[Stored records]
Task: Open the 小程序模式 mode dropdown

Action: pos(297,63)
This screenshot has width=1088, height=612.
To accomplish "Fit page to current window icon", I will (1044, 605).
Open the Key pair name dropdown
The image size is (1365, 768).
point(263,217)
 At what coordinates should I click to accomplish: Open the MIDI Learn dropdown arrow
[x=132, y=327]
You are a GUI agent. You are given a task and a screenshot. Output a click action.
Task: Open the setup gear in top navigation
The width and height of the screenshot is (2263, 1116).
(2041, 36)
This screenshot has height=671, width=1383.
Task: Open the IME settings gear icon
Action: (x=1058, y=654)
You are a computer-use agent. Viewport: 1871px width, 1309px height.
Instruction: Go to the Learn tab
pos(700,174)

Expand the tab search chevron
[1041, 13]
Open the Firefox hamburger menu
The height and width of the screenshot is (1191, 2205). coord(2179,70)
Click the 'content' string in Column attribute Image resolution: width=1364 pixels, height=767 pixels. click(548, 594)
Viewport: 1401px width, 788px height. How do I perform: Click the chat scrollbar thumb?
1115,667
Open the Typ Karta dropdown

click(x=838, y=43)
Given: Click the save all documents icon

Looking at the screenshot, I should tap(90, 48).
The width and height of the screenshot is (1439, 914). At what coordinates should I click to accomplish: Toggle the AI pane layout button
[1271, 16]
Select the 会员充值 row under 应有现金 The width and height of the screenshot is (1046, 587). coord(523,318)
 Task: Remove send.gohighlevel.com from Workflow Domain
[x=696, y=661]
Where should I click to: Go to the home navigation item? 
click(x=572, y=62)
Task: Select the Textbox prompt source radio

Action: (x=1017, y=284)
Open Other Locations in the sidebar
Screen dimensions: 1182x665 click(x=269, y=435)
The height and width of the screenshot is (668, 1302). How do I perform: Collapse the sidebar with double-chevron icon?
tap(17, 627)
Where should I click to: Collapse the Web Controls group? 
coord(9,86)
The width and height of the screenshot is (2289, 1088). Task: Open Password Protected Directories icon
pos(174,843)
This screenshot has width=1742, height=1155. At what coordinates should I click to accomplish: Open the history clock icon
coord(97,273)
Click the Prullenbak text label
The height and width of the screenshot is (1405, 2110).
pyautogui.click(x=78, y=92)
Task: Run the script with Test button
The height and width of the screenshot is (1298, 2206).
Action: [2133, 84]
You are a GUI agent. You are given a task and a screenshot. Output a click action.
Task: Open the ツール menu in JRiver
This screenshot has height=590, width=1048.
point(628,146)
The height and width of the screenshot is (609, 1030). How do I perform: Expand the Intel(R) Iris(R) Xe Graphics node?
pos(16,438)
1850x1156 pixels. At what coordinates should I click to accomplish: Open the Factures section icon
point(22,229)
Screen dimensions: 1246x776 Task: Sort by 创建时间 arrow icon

WORK ITEM: Retype each of the records, word for word, with nothing added or dropped.

RESPONSE TO THE EXERCISE:
Task: Open the 小程序模式 mode dropdown

Action: pos(297,63)
This screenshot has width=1088, height=612.
To accomplish "Fit page to current window icon", I will (1044, 605).
Open the Key pair name dropdown
The image size is (1365, 768).
point(263,217)
 At what coordinates should I click to accomplish: Open the MIDI Learn dropdown arrow
[x=132, y=327]
You are a GUI agent. You are given a task and a screenshot. Output a click action.
Task: Open the setup gear in top navigation
The width and height of the screenshot is (2263, 1116).
(2041, 36)
This screenshot has height=671, width=1383.
Task: Open the IME settings gear icon
Action: (x=1058, y=654)
You are a computer-use agent. Viewport: 1871px width, 1309px height.
Instruction: Go to the Learn tab
pos(700,174)

Expand the tab search chevron
[1041, 13]
Open the Firefox hamburger menu
The height and width of the screenshot is (1191, 2205). coord(2179,70)
Click the 'content' string in Column attribute Image resolution: width=1364 pixels, height=767 pixels. click(548, 594)
Viewport: 1401px width, 788px height. How do I perform: Click the chat scrollbar thumb?
1115,667
Open the Typ Karta dropdown

click(x=838, y=43)
Given: Click the save all documents icon

Looking at the screenshot, I should tap(90, 48).
The width and height of the screenshot is (1439, 914). At what coordinates should I click to accomplish: Toggle the AI pane layout button
[1271, 16]
Select the 会员充值 row under 应有现金 The width and height of the screenshot is (1046, 587). coord(523,318)
 Task: Remove send.gohighlevel.com from Workflow Domain
[x=696, y=661]
Where should I click to: Go to the home navigation item? 
click(x=572, y=62)
Task: Select the Textbox prompt source radio

Action: (x=1017, y=284)
Open Other Locations in the sidebar
Screen dimensions: 1182x665 click(x=269, y=435)
The height and width of the screenshot is (668, 1302). How do I perform: Collapse the sidebar with double-chevron icon?
tap(17, 627)
Where should I click to: Collapse the Web Controls group? 
coord(9,86)
The width and height of the screenshot is (2289, 1088). Task: Open Password Protected Directories icon
pos(174,843)
This screenshot has width=1742, height=1155. At what coordinates should I click to accomplish: Open the history clock icon
coord(97,273)
Click the Prullenbak text label
The height and width of the screenshot is (1405, 2110).
pyautogui.click(x=78, y=92)
Task: Run the script with Test button
The height and width of the screenshot is (1298, 2206).
Action: [2133, 84]
You are a GUI agent. You are given a task and a screenshot. Output a click action.
Task: Open the ツール menu in JRiver
This screenshot has height=590, width=1048.
point(628,146)
The height and width of the screenshot is (609, 1030). How do I perform: Expand the Intel(R) Iris(R) Xe Graphics node?
pos(16,438)
1850x1156 pixels. At what coordinates should I click to accomplish: Open the Factures section icon
point(22,229)
Screen dimensions: 1246x776 Task: Sort by 创建时间 arrow icon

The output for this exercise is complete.